Set problem A: In the particle filter text, what two jobs does the control and evaluation unit perform?
Set problem B: Update the entries from the line with "This screenshot has width=1067, height=558." up to and including the line with "will (x=1082, y=612)." by changing "green" to "blue" and keeping everything else the same. Return only those lines.

Extracted text:
Begin
Device and method for determining the state of a particle filter

Abstract

A device for determining the state, in particular the permeability, of a particle filter has an acoustic source for transmitting an acoustic signal toward the particle filter and has an acoustic receiver for receiving the acoustic signal that has been changed by the particle filter. In addition, a control and evaluation unit is provided for controlling the acoustic source and evaluating the received acoustic signal.

Description

The present invention relates to a device for determining the state of a particle filter with the characteristics mentioned in the preamble to claim 1 and a method for determining the state of a particle filter with the characteristics mentioned in the preamble to claim 9.

PRIOR ART

Particularly in diesel engines, it is difficult to manage the interrelationship among the production of nitrogen oxides, the production of particles, and the consumption of fuel because measures taken for nitrogen oxide reduction result in increased particulate emissions and fuel consumption. Since particulate emissions cannot be entirely eliminated, suitable measures must be taken.

Particle filters (DPF) in motor vehicles (KFZ) make an important contribution to compliance with stricter exhaust limit values. These filters are highly efficient at removing particles from the exhaust flow.
End
Entries provided:
Begin
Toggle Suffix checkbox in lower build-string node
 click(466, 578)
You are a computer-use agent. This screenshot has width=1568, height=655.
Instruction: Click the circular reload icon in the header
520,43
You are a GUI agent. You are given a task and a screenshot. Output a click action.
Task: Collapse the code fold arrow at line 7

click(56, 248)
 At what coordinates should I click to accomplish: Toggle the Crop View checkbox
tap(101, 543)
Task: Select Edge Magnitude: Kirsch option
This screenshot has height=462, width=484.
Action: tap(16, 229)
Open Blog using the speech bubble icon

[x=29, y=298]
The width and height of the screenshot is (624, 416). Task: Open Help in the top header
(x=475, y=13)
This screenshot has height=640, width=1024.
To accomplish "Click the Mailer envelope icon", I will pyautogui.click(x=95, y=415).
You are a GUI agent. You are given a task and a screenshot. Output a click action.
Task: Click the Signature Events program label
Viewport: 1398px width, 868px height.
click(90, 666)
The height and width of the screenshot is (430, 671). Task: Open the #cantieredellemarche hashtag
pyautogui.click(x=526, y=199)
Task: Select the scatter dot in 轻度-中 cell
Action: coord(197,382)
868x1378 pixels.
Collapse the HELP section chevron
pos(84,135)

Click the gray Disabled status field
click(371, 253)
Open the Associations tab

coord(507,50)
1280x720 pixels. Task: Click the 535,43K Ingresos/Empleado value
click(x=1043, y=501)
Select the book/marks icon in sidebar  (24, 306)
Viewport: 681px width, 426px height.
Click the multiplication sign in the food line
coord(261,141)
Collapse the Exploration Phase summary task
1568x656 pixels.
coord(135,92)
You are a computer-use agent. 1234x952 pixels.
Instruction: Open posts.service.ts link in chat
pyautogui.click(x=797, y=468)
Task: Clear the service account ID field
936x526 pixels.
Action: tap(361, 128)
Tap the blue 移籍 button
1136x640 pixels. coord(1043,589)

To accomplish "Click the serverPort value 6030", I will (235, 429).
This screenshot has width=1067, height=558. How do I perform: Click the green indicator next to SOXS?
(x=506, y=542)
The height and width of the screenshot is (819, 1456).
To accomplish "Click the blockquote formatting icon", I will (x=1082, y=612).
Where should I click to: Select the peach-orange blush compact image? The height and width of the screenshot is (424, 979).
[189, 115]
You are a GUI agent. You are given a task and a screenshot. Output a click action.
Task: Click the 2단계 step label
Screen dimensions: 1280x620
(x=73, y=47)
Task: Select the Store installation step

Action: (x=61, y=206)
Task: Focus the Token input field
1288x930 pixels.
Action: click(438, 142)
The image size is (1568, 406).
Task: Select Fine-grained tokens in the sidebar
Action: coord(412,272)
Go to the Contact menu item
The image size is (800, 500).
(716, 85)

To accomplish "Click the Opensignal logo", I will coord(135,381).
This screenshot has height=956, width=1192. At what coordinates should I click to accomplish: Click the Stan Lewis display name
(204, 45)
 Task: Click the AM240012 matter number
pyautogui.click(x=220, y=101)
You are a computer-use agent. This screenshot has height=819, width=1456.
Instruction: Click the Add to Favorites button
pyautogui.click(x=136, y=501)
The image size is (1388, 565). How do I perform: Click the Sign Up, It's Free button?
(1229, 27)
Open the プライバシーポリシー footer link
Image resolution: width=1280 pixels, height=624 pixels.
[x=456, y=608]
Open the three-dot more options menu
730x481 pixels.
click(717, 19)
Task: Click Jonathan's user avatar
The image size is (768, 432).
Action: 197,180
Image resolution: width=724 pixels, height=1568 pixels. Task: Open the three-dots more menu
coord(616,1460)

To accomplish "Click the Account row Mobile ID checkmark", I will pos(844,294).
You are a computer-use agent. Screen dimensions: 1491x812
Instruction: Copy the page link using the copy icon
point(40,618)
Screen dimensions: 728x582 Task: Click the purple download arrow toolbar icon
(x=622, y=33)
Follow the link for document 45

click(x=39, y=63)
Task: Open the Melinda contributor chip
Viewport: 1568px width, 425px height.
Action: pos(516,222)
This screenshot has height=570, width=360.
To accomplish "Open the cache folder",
End
Answer A: It controls the acoustic source and evaluates the received acoustic signal.

Answer B:
This screenshot has width=1067, height=558. How do I perform: Click the blue indicator next to SOXS?
(x=506, y=542)
The height and width of the screenshot is (819, 1456).
To accomplish "Click the blockquote formatting icon", I will (x=1082, y=612).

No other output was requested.